━━━━━ EXTRACTED ENTRIES ━━━━━
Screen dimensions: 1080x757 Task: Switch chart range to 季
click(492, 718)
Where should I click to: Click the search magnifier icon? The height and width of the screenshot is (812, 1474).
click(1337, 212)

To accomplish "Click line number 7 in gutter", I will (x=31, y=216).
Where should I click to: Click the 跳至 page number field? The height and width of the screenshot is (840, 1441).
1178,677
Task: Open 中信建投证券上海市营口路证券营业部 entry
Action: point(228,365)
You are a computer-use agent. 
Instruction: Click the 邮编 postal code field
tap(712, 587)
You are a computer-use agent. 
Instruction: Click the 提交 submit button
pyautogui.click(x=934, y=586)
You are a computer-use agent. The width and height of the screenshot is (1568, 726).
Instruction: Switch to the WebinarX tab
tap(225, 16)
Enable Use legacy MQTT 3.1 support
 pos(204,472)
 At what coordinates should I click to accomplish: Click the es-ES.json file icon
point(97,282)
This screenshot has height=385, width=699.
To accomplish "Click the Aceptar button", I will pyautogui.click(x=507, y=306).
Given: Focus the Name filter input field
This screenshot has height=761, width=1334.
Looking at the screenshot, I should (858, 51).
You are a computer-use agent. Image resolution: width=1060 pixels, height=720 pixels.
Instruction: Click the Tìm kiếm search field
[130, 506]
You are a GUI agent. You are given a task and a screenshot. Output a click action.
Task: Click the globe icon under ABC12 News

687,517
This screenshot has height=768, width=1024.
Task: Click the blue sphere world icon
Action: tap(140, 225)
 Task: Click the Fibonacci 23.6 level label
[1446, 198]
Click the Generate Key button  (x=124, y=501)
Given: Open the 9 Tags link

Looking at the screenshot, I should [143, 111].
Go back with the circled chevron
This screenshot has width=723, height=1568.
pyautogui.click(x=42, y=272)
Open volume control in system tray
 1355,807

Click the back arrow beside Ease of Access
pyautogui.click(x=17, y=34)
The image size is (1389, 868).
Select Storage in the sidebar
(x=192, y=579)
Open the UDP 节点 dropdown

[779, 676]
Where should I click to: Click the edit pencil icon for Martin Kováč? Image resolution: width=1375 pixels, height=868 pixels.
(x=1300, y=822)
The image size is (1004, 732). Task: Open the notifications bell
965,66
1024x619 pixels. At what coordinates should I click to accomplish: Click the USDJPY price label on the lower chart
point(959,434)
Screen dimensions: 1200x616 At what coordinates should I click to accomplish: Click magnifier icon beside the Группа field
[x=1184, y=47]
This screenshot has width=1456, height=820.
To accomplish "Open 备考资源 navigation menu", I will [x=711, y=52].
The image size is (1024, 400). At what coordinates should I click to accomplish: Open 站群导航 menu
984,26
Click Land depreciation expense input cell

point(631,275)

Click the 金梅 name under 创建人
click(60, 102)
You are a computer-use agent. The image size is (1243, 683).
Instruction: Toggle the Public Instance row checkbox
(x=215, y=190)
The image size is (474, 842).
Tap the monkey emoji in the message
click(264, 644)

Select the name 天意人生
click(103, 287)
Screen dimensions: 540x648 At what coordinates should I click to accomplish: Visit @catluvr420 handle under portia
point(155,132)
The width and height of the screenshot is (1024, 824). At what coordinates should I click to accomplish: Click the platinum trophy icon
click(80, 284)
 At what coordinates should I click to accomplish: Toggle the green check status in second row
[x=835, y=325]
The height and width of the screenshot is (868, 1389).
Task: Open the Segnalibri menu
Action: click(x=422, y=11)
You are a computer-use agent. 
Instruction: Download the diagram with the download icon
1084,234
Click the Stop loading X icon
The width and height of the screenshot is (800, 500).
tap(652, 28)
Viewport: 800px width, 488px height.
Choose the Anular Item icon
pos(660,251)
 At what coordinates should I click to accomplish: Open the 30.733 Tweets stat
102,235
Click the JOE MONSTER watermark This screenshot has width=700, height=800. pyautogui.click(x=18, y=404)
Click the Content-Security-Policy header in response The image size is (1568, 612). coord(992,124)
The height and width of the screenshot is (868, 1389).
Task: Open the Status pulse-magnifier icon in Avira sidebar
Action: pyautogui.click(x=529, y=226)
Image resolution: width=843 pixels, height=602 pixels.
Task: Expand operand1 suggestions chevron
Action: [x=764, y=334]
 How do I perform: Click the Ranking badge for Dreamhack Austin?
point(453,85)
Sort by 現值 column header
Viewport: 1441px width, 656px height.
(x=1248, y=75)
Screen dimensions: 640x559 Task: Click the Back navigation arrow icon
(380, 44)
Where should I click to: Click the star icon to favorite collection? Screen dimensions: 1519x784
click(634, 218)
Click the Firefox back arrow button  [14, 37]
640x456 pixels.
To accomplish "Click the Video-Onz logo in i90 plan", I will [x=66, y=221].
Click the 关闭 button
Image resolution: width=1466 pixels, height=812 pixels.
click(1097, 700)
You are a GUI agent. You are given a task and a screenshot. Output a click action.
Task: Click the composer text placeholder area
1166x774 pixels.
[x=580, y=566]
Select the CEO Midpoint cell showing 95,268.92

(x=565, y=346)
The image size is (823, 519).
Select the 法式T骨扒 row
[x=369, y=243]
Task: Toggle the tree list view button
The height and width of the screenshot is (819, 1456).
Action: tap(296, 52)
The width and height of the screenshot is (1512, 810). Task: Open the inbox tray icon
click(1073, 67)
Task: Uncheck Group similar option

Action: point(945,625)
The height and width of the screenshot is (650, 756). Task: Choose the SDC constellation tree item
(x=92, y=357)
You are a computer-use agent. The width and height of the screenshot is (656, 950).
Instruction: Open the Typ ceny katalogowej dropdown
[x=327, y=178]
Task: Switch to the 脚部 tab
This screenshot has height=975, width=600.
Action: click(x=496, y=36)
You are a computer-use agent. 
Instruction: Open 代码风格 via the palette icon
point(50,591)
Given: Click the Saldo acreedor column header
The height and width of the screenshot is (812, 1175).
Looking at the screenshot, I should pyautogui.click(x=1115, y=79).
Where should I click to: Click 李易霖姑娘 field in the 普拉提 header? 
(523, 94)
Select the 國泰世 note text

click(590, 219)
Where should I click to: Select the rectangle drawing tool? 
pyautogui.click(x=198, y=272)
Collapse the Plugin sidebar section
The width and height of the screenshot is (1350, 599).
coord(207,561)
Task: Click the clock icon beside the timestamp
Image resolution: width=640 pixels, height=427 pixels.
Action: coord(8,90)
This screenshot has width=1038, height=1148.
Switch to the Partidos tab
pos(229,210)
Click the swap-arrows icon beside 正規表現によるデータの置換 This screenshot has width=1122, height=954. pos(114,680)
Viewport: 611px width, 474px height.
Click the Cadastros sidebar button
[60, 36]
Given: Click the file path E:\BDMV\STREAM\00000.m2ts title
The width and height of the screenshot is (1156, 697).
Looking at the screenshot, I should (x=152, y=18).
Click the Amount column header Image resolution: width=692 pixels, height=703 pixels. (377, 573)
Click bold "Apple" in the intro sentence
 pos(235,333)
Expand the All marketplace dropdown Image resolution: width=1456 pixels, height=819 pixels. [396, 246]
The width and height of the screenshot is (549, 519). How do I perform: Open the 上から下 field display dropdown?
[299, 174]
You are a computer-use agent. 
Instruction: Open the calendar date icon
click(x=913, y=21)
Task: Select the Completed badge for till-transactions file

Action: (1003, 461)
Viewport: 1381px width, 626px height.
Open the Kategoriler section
━━━━━
## [PROBLEM DETAILS]
Reproduce all of the data above verbatim, line for line.

## [PROBLEM SOLUTION]
Screen dimensions: 1080x757 Task: Switch chart range to 季
click(492, 718)
Where should I click to: Click the search magnifier icon? The height and width of the screenshot is (812, 1474).
click(1337, 212)

To accomplish "Click line number 7 in gutter", I will (x=31, y=216).
Where should I click to: Click the 跳至 page number field? The height and width of the screenshot is (840, 1441).
1178,677
Task: Open 中信建投证券上海市营口路证券营业部 entry
Action: point(228,365)
You are a computer-use agent. 
Instruction: Click the 邮编 postal code field
tap(712, 587)
You are a computer-use agent. 
Instruction: Click the 提交 submit button
pyautogui.click(x=934, y=586)
You are a computer-use agent. The width and height of the screenshot is (1568, 726).
Instruction: Switch to the WebinarX tab
tap(225, 16)
Enable Use legacy MQTT 3.1 support
 pos(204,472)
 At what coordinates should I click to accomplish: Click the es-ES.json file icon
point(97,282)
This screenshot has height=385, width=699.
To accomplish "Click the Aceptar button", I will pyautogui.click(x=507, y=306).
Given: Focus the Name filter input field
This screenshot has height=761, width=1334.
Looking at the screenshot, I should (858, 51).
You are a computer-use agent. Image resolution: width=1060 pixels, height=720 pixels.
Instruction: Click the Tìm kiếm search field
[130, 506]
You are a GUI agent. You are given a task and a screenshot. Output a click action.
Task: Click the globe icon under ABC12 News

687,517
This screenshot has height=768, width=1024.
Task: Click the blue sphere world icon
Action: tap(140, 225)
 Task: Click the Fibonacci 23.6 level label
[1446, 198]
Click the Generate Key button  (x=124, y=501)
Given: Open the 9 Tags link

Looking at the screenshot, I should [143, 111].
Go back with the circled chevron
This screenshot has width=723, height=1568.
pyautogui.click(x=42, y=272)
Open volume control in system tray
 1355,807

Click the back arrow beside Ease of Access
pyautogui.click(x=17, y=34)
The image size is (1389, 868).
Select Storage in the sidebar
(x=192, y=579)
Open the UDP 节点 dropdown

[779, 676]
Where should I click to: Click the edit pencil icon for Martin Kováč? Image resolution: width=1375 pixels, height=868 pixels.
(x=1300, y=822)
The image size is (1004, 732). Task: Open the notifications bell
965,66
1024x619 pixels. At what coordinates should I click to accomplish: Click the USDJPY price label on the lower chart
point(959,434)
Screen dimensions: 1200x616 At what coordinates should I click to accomplish: Click magnifier icon beside the Группа field
[x=1184, y=47]
This screenshot has width=1456, height=820.
To accomplish "Open 备考资源 navigation menu", I will [x=711, y=52].
The image size is (1024, 400). At what coordinates should I click to accomplish: Open 站群导航 menu
984,26
Click Land depreciation expense input cell

point(631,275)

Click the 金梅 name under 创建人
click(60, 102)
You are a computer-use agent. The image size is (1243, 683).
Instruction: Toggle the Public Instance row checkbox
(x=215, y=190)
The image size is (474, 842).
Tap the monkey emoji in the message
click(264, 644)

Select the name 天意人生
click(103, 287)
Screen dimensions: 540x648 At what coordinates should I click to accomplish: Visit @catluvr420 handle under portia
point(155,132)
The width and height of the screenshot is (1024, 824). At what coordinates should I click to accomplish: Click the platinum trophy icon
click(80, 284)
 At what coordinates should I click to accomplish: Toggle the green check status in second row
[x=835, y=325]
The height and width of the screenshot is (868, 1389).
Task: Open the Segnalibri menu
Action: click(x=422, y=11)
You are a computer-use agent. 
Instruction: Download the diagram with the download icon
1084,234
Click the Stop loading X icon
The width and height of the screenshot is (800, 500).
tap(652, 28)
Viewport: 800px width, 488px height.
Choose the Anular Item icon
pos(660,251)
 At what coordinates should I click to accomplish: Open the 30.733 Tweets stat
102,235
Click the JOE MONSTER watermark This screenshot has width=700, height=800. pyautogui.click(x=18, y=404)
Click the Content-Security-Policy header in response The image size is (1568, 612). coord(992,124)
The height and width of the screenshot is (868, 1389).
Task: Open the Status pulse-magnifier icon in Avira sidebar
Action: pyautogui.click(x=529, y=226)
Image resolution: width=843 pixels, height=602 pixels.
Task: Expand operand1 suggestions chevron
Action: [x=764, y=334]
 How do I perform: Click the Ranking badge for Dreamhack Austin?
point(453,85)
Sort by 現值 column header
Viewport: 1441px width, 656px height.
(x=1248, y=75)
Screen dimensions: 640x559 Task: Click the Back navigation arrow icon
(380, 44)
Where should I click to: Click the star icon to favorite collection? Screen dimensions: 1519x784
click(634, 218)
Click the Firefox back arrow button  [14, 37]
640x456 pixels.
To accomplish "Click the Video-Onz logo in i90 plan", I will [x=66, y=221].
Click the 关闭 button
Image resolution: width=1466 pixels, height=812 pixels.
click(1097, 700)
You are a GUI agent. You are given a task and a screenshot. Output a click action.
Task: Click the composer text placeholder area
1166x774 pixels.
[x=580, y=566]
Select the CEO Midpoint cell showing 95,268.92

(x=565, y=346)
The image size is (823, 519).
Select the 法式T骨扒 row
[x=369, y=243]
Task: Toggle the tree list view button
The height and width of the screenshot is (819, 1456).
Action: tap(296, 52)
The width and height of the screenshot is (1512, 810). Task: Open the inbox tray icon
click(1073, 67)
Task: Uncheck Group similar option

Action: point(945,625)
The height and width of the screenshot is (650, 756). Task: Choose the SDC constellation tree item
(x=92, y=357)
You are a computer-use agent. The width and height of the screenshot is (656, 950).
Instruction: Open the Typ ceny katalogowej dropdown
[x=327, y=178]
Task: Switch to the 脚部 tab
This screenshot has height=975, width=600.
Action: click(x=496, y=36)
You are a computer-use agent. 
Instruction: Open 代码风格 via the palette icon
point(50,591)
Given: Click the Saldo acreedor column header
The height and width of the screenshot is (812, 1175).
Looking at the screenshot, I should pyautogui.click(x=1115, y=79).
Where should I click to: Click 李易霖姑娘 field in the 普拉提 header? 
(523, 94)
Select the 國泰世 note text

click(590, 219)
Where should I click to: Select the rectangle drawing tool? 
pyautogui.click(x=198, y=272)
Collapse the Plugin sidebar section
The width and height of the screenshot is (1350, 599).
coord(207,561)
Task: Click the clock icon beside the timestamp
Image resolution: width=640 pixels, height=427 pixels.
Action: coord(8,90)
This screenshot has width=1038, height=1148.
Switch to the Partidos tab
pos(229,210)
Click the swap-arrows icon beside 正規表現によるデータの置換 This screenshot has width=1122, height=954. pos(114,680)
Viewport: 611px width, 474px height.
Click the Cadastros sidebar button
[60, 36]
Given: Click the file path E:\BDMV\STREAM\00000.m2ts title
The width and height of the screenshot is (1156, 697).
Looking at the screenshot, I should (x=152, y=18).
Click the Amount column header Image resolution: width=692 pixels, height=703 pixels. (377, 573)
Click bold "Apple" in the intro sentence
 pos(235,333)
Expand the All marketplace dropdown Image resolution: width=1456 pixels, height=819 pixels. [396, 246]
The width and height of the screenshot is (549, 519). How do I perform: Open the 上から下 field display dropdown?
[299, 174]
You are a computer-use agent. 
Instruction: Open the calendar date icon
click(x=913, y=21)
Task: Select the Completed badge for till-transactions file

Action: (1003, 461)
Viewport: 1381px width, 626px height.
Open the Kategoriler section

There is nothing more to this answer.